This weekend I was struggling with forgiveness in regards to processing several particularly difficult situations.
In a conversation with my spouse, he shared some Scripture and a devotional exercise. I am used to being the one leading the Bible study or devotion, so it was nice to listen and also a surprise, as he is not religious at this point in his life. Yet, we talk about God and faith quite often, and I am thankful for his perspective.
A Bible passage that has always resonated with him is the Parable of the Unmerciful Servant in Matthew 18.
21 “Then Peter came to Jesus and asked, ‘Lord, how many times shall I forgive my brother or sister who sins against me? Up to seven times?’
22 Jesus answered, ‘I tell you, not seven times, but seventy-seven times.’
The purpose of this portion the passage is not to do math (I am thankful for that!). It’s to remind us of God’s unconditional love and forgiveness for us, the number 7 symbolizing perfection.
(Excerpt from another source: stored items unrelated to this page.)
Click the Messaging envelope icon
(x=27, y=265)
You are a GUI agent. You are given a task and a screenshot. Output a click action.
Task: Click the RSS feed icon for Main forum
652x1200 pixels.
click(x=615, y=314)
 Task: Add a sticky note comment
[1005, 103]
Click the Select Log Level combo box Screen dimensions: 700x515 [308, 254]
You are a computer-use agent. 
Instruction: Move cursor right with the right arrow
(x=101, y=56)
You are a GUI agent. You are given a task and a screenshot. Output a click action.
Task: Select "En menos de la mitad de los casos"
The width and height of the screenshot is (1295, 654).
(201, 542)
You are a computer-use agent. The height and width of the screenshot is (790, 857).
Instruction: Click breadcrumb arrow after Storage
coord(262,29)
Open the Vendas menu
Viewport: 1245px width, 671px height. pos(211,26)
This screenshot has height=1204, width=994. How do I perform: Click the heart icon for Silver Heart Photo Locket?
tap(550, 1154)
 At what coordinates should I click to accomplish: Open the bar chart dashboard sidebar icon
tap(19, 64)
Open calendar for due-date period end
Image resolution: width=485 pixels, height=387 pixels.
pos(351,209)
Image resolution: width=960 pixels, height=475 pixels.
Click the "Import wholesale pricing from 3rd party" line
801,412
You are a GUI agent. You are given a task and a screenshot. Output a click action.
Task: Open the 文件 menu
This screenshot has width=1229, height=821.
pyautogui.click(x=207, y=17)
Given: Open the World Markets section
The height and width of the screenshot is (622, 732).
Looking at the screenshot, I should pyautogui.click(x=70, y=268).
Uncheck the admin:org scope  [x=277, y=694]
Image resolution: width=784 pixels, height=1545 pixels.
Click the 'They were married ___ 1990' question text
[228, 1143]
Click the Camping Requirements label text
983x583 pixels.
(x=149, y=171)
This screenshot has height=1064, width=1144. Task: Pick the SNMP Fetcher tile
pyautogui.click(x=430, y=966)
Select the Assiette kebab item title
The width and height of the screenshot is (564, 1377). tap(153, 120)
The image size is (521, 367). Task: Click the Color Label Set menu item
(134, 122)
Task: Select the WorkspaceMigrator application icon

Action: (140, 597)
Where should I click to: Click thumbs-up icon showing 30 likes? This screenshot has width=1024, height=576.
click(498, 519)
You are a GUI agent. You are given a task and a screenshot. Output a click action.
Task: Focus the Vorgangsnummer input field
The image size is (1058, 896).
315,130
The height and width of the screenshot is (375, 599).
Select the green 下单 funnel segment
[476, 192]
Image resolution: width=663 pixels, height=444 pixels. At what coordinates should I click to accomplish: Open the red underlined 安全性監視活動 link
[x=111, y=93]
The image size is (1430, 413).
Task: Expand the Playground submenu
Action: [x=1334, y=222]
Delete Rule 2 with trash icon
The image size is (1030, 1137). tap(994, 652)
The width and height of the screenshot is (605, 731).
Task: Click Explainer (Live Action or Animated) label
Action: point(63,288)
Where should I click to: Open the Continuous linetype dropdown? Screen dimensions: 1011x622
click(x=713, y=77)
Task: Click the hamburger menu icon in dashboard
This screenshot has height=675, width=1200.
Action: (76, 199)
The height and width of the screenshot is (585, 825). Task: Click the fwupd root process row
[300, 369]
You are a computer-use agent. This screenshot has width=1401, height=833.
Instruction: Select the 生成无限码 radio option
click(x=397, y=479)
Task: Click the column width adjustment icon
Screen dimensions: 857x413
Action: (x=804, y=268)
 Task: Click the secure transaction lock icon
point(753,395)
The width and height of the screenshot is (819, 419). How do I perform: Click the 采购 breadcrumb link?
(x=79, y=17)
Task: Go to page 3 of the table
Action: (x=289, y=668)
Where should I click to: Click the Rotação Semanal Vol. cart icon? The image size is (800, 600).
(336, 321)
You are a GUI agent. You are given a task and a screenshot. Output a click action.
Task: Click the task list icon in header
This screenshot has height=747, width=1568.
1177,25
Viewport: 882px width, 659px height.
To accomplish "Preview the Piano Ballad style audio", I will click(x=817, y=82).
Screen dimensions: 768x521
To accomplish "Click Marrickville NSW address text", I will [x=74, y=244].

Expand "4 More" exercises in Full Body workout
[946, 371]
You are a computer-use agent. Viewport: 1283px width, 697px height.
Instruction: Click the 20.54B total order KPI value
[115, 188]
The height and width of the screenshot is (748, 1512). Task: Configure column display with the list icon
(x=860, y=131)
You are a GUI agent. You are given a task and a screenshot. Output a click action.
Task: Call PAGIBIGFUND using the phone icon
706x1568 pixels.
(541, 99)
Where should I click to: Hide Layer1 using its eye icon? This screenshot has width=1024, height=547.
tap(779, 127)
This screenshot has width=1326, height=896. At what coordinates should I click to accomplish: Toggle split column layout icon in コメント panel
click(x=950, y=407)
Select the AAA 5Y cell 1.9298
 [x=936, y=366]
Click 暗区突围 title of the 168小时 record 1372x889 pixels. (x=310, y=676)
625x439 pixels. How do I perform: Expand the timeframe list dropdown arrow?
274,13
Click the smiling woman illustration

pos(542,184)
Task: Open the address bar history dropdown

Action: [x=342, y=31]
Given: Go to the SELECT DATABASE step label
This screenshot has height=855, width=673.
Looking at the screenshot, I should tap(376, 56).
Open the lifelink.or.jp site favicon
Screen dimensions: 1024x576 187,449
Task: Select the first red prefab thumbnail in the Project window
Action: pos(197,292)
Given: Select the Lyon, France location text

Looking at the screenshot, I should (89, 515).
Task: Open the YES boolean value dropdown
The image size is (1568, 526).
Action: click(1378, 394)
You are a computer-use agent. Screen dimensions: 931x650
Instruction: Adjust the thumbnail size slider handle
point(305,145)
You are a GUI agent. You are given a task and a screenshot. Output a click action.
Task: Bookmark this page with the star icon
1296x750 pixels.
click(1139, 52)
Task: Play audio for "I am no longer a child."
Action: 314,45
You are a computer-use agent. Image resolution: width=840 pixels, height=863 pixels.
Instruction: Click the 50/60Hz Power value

It’s also to show us that forgiveness will be a constant part of our lives and our actions, just as we are constantly forgiven by God for each of of our sins.
23 “Therefore, the kingdom of heaven is like a king who wanted to settle accounts with his servants. 24 As he began the settlement, a man who owed him ten thousand bags of gold[h]was brought to him. 25 Since he was not able to pay, the master ordered that he and his wife and his children and all that he had be sold to repay the debt.
26 “At this the servant fell on his knees before him. ‘Be patient with me,’ he begged, ‘and I will pay back everything.’ 27 The servant’s master took pity on him, canceled the debt and let him go.
What relief he must have felt….
My spouse reminded me that it’s impossible to understand forgiveness through God’s eyes because he forgives our sins from today, from this past week, the entire month, year and decades of our lives. I can barely remember everything I did wrong yesterday, so I am humbled by the fact that God remembers everything (the good, the bad and the ugly) and yet forgives me when I have wronged him.
28 “But when that servant went out, he found one of his fellow servants who owed him a hundred silver coins.[i] He grabbed him and began to choke him. ‘Pay back what you owe me!’ he demanded.
Well, that didn’t last long. He soon forgot the mercy he had received. How easily are we forgiven and then turn around and sin again?
29 “His fellow servant fell to his knees and begged him, ‘Be patient with me, and I will pay it back.’
30 “But he refused. Instead, he went off and had the man thrown into prison until he could pay the debt. 31 When the other servants saw what had happened, they were outraged and went and told their master everything that had happened.
32 “Then the master called the servant in. ‘You wicked servant,’ he said, ‘I canceled all that debt of yours because you begged me to. 33 Shouldn’t you have had mercy on your fellow servant just as I had on you?’ 34 In anger his master handed him over to the jailers to be tortured, until he should pay back all he owed.
35 “This is how my heavenly Father will treat each of you unless you forgive your brother or sister from your heart.”
Forgiveness is an action, but it’s rarely one to be seen or heard by others. The unmerciful servant received forgiveness for his actions, yet, did not give it to another. While often there is another person involved in giving/receiving forgiveness, it is truly a process within our own hearts.
I still remember one of the first times in my adult life where I physically and emotionally experienced God’s forgiveness. I had wronged a co-worker and felt at a loss at what to do. I was sitting at the funeral of a friend’s mom, and as the Gospel was read, tears streamed down from my face. I experienced God’s forgiveness in my heart. As I heard God’s promise of forgiveness through his son, Jesus, I knew He had set me free from that guilt.
Contemplating what forgiveness looks like, I realize it is an internal action happening within me, regardless if I hear words of forgiveness or say them aloud.
When I think about everything Christ endured for me and my forgiveness of sins, there’s absolutely no realm in which it makes sense to punish myself or others when we mess up. As I continue to grapple with forgiving myself, one of the hardest parts of this process, God’s Word reveals over and again of what Christ has done for me.